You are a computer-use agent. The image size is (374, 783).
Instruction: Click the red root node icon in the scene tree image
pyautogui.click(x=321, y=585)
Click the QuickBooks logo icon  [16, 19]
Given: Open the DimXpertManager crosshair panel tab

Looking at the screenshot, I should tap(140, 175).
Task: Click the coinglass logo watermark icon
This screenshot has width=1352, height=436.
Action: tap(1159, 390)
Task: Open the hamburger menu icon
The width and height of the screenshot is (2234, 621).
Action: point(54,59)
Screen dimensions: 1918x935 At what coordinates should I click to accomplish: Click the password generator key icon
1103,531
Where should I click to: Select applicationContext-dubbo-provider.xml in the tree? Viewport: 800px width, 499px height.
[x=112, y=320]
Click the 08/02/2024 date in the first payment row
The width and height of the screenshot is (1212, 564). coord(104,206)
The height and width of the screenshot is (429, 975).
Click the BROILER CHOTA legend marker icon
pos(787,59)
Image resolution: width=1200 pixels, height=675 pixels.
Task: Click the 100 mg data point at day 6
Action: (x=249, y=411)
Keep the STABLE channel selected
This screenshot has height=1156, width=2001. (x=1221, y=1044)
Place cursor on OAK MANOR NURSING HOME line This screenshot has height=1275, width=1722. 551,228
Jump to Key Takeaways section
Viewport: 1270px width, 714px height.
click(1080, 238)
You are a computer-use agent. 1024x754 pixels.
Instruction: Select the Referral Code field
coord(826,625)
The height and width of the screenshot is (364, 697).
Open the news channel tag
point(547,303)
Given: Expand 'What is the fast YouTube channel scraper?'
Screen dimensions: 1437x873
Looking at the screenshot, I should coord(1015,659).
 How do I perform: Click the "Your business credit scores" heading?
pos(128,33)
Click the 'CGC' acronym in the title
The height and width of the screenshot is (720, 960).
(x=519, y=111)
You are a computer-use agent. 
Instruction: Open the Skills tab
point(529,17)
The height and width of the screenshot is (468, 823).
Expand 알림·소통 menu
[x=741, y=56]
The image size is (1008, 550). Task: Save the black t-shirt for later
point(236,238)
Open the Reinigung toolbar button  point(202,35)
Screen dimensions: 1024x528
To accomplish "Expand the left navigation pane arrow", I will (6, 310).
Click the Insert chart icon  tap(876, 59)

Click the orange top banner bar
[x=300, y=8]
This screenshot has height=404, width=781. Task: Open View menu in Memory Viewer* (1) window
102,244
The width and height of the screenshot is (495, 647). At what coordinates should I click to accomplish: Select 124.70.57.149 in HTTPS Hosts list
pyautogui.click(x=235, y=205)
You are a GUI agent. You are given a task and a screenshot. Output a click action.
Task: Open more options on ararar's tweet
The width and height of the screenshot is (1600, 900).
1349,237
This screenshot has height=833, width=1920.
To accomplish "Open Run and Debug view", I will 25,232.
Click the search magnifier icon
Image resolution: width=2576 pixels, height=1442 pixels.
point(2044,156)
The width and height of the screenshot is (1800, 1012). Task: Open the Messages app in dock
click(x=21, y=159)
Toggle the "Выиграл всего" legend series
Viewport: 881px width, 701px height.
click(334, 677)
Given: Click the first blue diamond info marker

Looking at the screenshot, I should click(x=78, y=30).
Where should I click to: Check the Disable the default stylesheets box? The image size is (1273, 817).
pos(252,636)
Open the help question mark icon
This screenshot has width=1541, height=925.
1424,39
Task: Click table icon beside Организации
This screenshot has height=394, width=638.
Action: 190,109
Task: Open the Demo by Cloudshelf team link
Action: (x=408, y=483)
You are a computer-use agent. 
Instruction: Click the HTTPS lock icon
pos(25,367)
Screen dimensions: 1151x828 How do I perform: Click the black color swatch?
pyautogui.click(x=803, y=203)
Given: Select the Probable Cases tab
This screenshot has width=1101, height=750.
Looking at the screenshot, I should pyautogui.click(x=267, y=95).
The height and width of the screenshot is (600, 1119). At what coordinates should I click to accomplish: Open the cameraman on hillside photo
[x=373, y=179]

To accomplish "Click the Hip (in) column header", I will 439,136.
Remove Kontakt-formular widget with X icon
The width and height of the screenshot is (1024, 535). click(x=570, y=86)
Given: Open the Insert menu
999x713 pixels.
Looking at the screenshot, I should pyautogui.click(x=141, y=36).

§

— TASK PROMPT —
Copy each line of the listing that holds the word "computer".

— OUTPUT FOR THIS EXERCISE —
You are a computer-use agent. The image size is (374, 783).
You are a computer-use agent. 1024x754 pixels.
You are a computer-use agent. 
You are a computer-use agent. 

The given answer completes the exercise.